A couple of years ago, Jen's rolling suitcase broke, so we took advantage of Briggs & Riley's very good lifetime warranty by hand delivering the wounded wheelie to their repair facility in the hinterland of Moss Beach, California. Once we found it, we were impressed by the care and knowledge shown by the people working there and by this nicely decaying little car in the parking lot.
It's a Willys Aero Lark built in Toledo, Ohio sometime between 1952 and 1954. (Willys also made this nifty little toy.)
Whatever color it may have been, the ocean air has corroded it down to a subdued palette of elegant, tropical decrepitude.
The Aero Lark is no longer there ("No wing bestirs the undisturbéd air") but the truck next to it is. (I am still flabbergasted at what you can see in Google Maps.)
I wish there were more cars like this in colors like this today. And decay itself is always interesting. What happens to things when no one's paying attention? I'm more suspicious than surprised at the independence of mind betrayed by missing objects that chauvinistically insist on being where I left them rather than where I thought I left them.

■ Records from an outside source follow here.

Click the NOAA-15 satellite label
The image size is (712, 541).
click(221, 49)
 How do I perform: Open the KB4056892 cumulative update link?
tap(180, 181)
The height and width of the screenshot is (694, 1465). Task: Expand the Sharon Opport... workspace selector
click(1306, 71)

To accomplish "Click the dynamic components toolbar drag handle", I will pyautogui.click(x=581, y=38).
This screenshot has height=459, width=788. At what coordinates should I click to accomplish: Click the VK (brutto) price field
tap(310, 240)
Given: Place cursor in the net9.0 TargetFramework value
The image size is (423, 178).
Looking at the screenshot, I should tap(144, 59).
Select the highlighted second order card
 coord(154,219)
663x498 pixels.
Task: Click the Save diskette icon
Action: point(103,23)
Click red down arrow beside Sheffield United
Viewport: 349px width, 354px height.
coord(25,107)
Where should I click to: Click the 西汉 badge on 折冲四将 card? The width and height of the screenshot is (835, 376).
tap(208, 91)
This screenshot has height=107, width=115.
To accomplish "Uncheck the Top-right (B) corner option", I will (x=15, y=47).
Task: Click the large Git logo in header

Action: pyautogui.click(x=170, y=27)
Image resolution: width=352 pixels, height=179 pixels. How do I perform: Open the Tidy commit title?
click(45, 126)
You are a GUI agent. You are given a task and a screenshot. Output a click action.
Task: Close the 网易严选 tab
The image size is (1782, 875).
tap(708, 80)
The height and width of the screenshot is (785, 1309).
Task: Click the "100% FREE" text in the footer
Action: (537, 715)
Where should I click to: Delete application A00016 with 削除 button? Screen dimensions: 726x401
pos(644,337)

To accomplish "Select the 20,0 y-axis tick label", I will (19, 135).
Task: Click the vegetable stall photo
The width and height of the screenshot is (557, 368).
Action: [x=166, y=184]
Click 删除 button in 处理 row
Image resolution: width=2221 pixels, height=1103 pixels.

I wondered (for the five seconds you wonder anything before Googling it) if "beautiful decay" was an aesthetic with a following outside of Goth and soon I was viewing the Flickr group beautiful decay. I was already listening to My Number One At Work radio station, Drone Zone on Soma FM, and the coincidental combination of music and full-screen slideshow formed a surprisingly coherent pharmeceutical cocktail. I felt like M. L. Gujral and in a Gujralian frenzy combined this and this as a recipe for the idea of a cathedral, while this plus this produces a self-generating documentary of mournful but uncertain political vantage.